- _Task description_
How many lines in the records below contain "computer"? Answer with the number alone.

[Recorded data]
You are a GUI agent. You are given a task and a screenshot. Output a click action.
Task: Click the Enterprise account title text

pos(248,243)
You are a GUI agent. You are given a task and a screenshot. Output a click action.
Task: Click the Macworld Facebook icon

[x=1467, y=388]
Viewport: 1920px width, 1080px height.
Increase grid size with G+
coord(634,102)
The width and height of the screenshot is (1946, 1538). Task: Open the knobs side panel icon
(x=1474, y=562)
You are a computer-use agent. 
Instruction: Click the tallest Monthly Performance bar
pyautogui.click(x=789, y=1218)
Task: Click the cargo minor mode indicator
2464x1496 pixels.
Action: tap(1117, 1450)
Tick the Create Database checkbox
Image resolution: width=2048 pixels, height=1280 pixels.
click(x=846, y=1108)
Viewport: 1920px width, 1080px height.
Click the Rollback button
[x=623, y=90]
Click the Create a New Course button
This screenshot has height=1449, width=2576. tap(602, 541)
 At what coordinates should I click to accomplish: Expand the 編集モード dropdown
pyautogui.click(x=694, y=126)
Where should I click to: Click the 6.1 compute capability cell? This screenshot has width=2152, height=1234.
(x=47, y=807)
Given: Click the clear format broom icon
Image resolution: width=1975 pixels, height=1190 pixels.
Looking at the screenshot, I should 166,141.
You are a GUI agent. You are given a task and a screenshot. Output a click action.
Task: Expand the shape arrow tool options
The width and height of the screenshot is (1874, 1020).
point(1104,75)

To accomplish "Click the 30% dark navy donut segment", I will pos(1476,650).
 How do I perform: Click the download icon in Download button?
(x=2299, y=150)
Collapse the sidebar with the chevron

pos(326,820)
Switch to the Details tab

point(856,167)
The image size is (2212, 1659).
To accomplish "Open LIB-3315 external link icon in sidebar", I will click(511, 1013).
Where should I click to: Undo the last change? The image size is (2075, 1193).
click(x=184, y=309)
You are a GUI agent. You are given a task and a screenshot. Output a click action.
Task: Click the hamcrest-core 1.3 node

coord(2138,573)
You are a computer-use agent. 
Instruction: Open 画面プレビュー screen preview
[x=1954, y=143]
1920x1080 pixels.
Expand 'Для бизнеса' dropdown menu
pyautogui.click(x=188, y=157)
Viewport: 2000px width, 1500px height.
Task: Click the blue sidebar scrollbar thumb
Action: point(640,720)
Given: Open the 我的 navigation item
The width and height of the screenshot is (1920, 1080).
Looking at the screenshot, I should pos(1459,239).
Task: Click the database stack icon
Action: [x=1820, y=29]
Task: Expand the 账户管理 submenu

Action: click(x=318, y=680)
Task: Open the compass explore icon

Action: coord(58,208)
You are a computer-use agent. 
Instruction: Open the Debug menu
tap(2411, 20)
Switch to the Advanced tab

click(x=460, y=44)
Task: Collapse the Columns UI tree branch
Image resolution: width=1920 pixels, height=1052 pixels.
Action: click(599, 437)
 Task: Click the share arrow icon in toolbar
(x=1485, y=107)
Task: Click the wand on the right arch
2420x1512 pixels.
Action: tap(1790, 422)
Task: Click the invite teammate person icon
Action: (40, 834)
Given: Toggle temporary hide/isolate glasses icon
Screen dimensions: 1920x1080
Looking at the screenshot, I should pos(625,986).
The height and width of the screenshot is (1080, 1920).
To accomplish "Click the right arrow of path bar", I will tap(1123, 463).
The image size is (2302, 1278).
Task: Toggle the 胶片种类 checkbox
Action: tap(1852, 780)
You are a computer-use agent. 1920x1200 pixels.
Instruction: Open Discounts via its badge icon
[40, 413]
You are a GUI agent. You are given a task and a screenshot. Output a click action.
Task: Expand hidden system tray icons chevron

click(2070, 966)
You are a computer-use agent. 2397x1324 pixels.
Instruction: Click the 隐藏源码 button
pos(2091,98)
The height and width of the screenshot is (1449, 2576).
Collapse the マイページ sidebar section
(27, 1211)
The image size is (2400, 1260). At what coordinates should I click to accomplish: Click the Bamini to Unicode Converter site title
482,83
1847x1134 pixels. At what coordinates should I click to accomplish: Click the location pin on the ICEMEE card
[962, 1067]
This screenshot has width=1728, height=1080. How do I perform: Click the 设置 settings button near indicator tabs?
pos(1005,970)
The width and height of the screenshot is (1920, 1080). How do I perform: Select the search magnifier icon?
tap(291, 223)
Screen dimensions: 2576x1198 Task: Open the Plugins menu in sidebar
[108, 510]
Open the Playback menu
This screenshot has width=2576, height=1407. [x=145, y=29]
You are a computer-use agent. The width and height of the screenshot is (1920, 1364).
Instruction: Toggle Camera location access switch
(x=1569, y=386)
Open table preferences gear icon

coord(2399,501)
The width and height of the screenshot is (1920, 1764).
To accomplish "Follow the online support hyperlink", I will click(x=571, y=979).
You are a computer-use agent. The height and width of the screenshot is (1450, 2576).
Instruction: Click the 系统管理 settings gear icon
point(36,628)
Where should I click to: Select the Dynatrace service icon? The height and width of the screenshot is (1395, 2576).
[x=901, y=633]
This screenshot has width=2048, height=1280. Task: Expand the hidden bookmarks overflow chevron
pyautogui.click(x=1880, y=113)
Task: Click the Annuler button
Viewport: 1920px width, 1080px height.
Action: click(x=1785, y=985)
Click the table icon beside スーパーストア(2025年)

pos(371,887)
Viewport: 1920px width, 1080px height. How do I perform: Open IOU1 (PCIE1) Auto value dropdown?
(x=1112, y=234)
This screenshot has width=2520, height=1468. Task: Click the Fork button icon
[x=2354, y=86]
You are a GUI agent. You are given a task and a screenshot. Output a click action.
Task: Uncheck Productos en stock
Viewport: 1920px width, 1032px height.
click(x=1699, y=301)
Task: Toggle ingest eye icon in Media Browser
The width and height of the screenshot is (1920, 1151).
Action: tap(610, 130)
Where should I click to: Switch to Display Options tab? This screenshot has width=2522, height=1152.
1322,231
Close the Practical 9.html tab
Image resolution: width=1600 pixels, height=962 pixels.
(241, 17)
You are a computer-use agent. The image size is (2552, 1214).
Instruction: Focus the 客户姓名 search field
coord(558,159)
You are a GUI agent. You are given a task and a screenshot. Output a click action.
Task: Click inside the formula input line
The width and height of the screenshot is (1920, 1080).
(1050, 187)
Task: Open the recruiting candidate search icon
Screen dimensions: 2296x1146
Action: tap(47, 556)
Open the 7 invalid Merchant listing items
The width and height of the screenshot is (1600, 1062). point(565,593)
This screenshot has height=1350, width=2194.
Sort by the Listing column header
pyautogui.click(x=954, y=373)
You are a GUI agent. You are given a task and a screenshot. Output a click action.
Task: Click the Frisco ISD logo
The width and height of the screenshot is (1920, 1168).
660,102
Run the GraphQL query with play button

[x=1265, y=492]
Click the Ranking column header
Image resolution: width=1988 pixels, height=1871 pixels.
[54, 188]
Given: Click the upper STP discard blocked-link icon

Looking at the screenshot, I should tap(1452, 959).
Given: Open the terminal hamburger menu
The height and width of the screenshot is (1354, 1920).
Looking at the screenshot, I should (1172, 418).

- _Written reply_
8